See, the UK weeklies at that time conceived of themselves as music newspapers. Melody Maker in the early 70s was based in Fleet Street. They had an interest - in both senses of the word - in reporting and analysing everything. It was their job. So Melody Maker - according to received wisdom the "progressive paper" - would actually routinely cover things like Osmondmania, David Cassidy, the Jackson Five, Isaac Hayes, early disco, etc, with depth and intelligence - alongside all the things you'd expect (Hatfield and the North, Atomic Rooster, Steeleye Span, Nucleus, etc). One week, there might be a centre spread on Stockhausen; the next a 4000 word investigation into the top producers of teenybop pop. Melody Maker had specialist writers and specialist sections dedicated to soul / R&B, jazz, folk... They wrote regularly about the business - managers, promoters, radio deejays, even publicists. They looked into fan culture - for instance, doing features on fan clubs. There were also individual writers who - as with the Richard Williams Gary Glitter review - would try out the against-the-grain celebrations of glossy manufactured pop so familiar to us from the poptimistic palaver of the 2000s.
This original UK music paper ethos - "if it moves, cover it" - actually carried on into the Eighties and a good way into the Nineties. The paper that I read growing up (NME), and the paper I later wrote for (MM), always covered things that extended well beyond the "natural" interest range of their readership.
What happened is that by the mid-90s, music magazine publishing had fragmented so much that this kind of catholic comprehensiveness was no longer tenable. When the music weeklies didn't have hardly any rivals, they could cover rock but also its adjacent genres - soul, dance, etc. But as time went by they got less and less benefit from these attempts at being comprehensive. Their core readership wasn't interested, or was actively turned off; meanwhile, the genre-ist fans gravitated towards the the genre-ist magazines.

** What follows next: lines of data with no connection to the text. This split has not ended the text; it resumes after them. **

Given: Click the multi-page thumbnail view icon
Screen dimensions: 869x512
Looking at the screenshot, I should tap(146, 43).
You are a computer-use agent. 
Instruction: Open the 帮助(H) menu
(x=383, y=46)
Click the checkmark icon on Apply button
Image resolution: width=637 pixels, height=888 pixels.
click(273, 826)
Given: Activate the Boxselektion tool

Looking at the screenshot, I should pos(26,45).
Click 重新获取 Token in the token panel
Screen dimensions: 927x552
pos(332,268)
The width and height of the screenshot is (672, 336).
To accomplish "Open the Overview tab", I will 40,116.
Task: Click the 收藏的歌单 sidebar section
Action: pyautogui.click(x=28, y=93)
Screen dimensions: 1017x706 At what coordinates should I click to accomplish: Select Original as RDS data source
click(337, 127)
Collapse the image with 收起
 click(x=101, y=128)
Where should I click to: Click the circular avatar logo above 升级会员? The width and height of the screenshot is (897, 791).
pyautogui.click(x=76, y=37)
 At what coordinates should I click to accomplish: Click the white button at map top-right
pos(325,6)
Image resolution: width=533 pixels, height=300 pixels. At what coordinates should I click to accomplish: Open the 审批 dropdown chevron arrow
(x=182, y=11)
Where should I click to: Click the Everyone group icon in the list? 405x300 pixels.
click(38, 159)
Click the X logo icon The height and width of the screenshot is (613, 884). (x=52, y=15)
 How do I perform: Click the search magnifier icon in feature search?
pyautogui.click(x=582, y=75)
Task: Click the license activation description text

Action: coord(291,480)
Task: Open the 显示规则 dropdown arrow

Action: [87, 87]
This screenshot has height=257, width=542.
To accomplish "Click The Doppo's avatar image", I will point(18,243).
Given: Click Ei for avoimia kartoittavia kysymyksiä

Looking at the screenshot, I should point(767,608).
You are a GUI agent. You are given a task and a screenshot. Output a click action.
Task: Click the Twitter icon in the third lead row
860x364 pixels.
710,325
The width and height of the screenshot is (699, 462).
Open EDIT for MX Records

Pondering this led me to a thought I'd never had before... It's considered righteous for people to criticise NME, or Spin, or the early, pre-reformed Pitchfork for their failures to cover certain genres, or when they did cover them, lambast them for doing it in a tokenistic way or for imposing their own rockist biases. Failing to "understand them on their own terms"....
But you never got hordes of rocktimists railing against The Source or Vibe for their failure to cover Queens of the Stone Age or Arcade Fire, did you? Nobody ever expected Smash Hits to take on Terrorizer or WIRE type music. No one thinks less of Mixmag and DJ for their lack of "engagement" with indie. Did Blues and Soul ever put MBV on its front cover, like MM put Bobby Brown on its? Of course not! Did Echoes run a lead review of Radiohead's Amnesiac, the way that Uncut did a lead combo review of Missy Elliott and Destiny's Child? Don't be daft.
It was totally fine for all those magazines to base their coverage on calculations about what their market was, what their readership was interested in..
But the accusation of incomplete catholicity always get leveled at the rock magazines. The onus is on rock criticism.
I'd like to think this is a sort of folk memory of the time when the rock press both wanted to and was able to cover things beyond its bounds. But I think it's more likely to be a double standard.